Smuggling the news out of Burma

In the past several weeks, protestors have crowded the streets of Rangoon, Burma to demand an end to the military dictatorship there. Like dictators everywhere, the military responded violently, and tried to cover up the news.

But modern technology is making that more difficult. Bloggers have used the Internet to broadcast news and pictures of the demonstrations. And high-definition satellite images confirm the violence, forced relocations, and other human-rights abuses.

In the past, a dictatorship was able to control the flow of information. That’s no longer possible. Whether or not the international community responds to this evidence in any meaningful way remains to be seen.

Your Comments, Thoughts, Questions, Ideas

bryan kennedy's picture

This is an interesting development Gene. Along these same lines I've heard some discussion about how some of the more seemingly trivia Web 2.0 social technologies might help save lives in a similar way. Twitter, is a website that lets you post little 120 character updates to a website about what you are currently doing via a website or mobile phone text message.
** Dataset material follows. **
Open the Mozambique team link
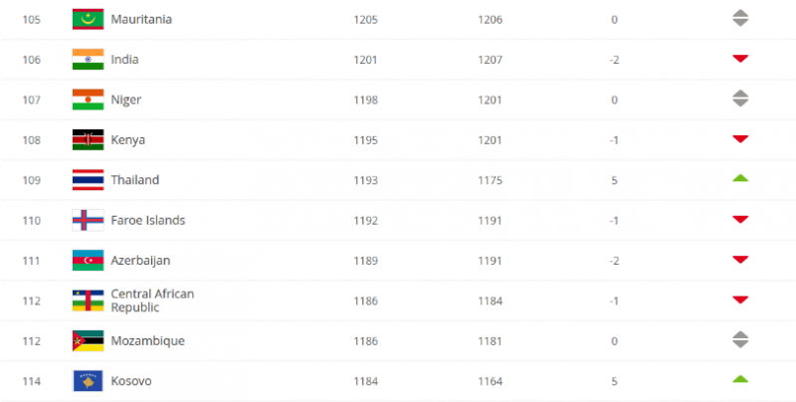Image resolution: width=796 pixels, height=402 pixels. pos(147,341)
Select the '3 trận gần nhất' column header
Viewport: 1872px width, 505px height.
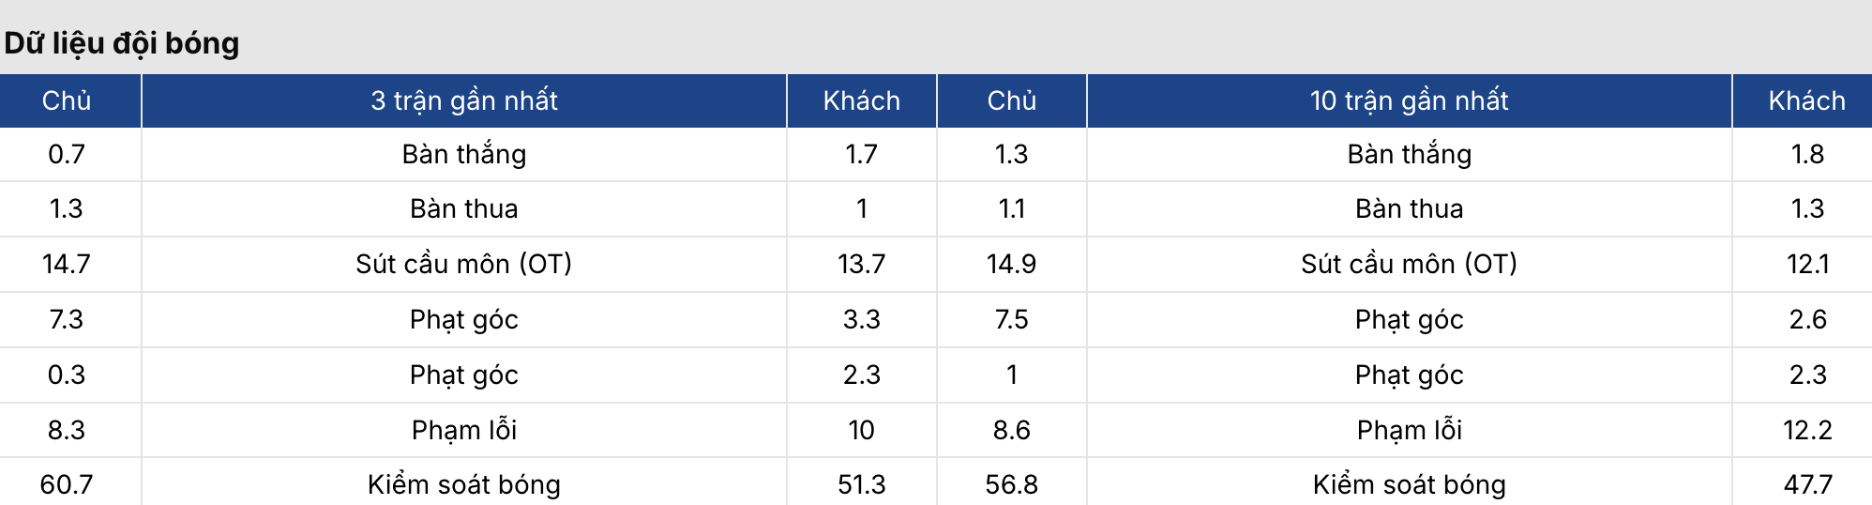pyautogui.click(x=464, y=100)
Andy Carvin has a great post on his blog about how these tools might be used in natural disasters but I have also heard about Amnesty International using these sorts of cell/internet services to keep up to date with dissidents and protesters who are in danger of attack. Its exciting to see some more innovative and meaningful uses of these new technologies.
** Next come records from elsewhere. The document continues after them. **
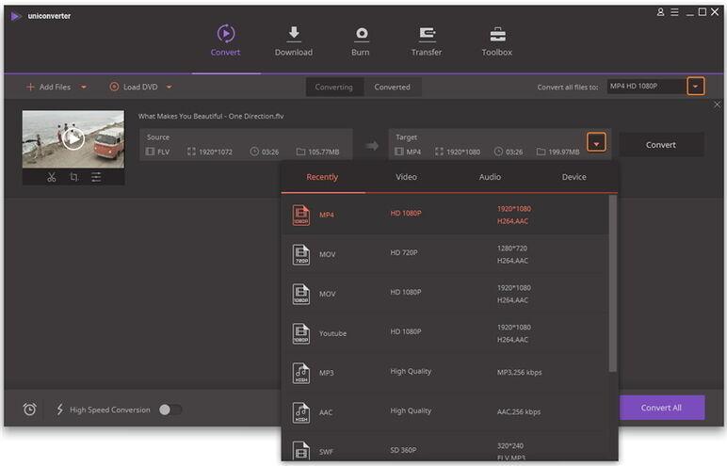Click the Convert button for the file
Image resolution: width=727 pixels, height=466 pixels.
pyautogui.click(x=660, y=145)
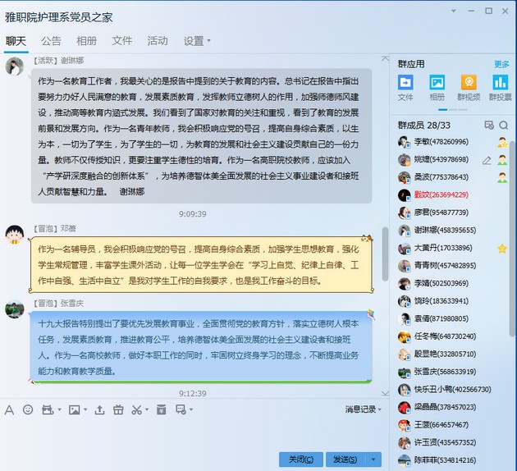Open the 群视频 group video app
Image resolution: width=517 pixels, height=471 pixels.
click(469, 86)
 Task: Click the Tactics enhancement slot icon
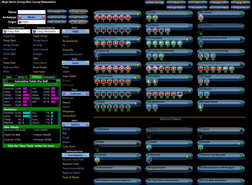point(201,17)
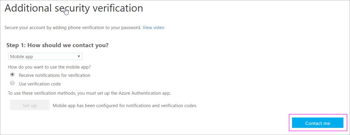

posted on Thu, 10/04/2007 - 1:10pm
Gene's picture
Gene says:

This is a tangent, but this article argues that Twitter has a negative impact on society, distracting us from doing important things. (I can testify to that personally!) The author argues, however, that the problem is not the technology, but rather, how we choose to use it. The examples you cite -- using information technology to respond to natural disasters or to protect human rights -- would certainly be a very good use.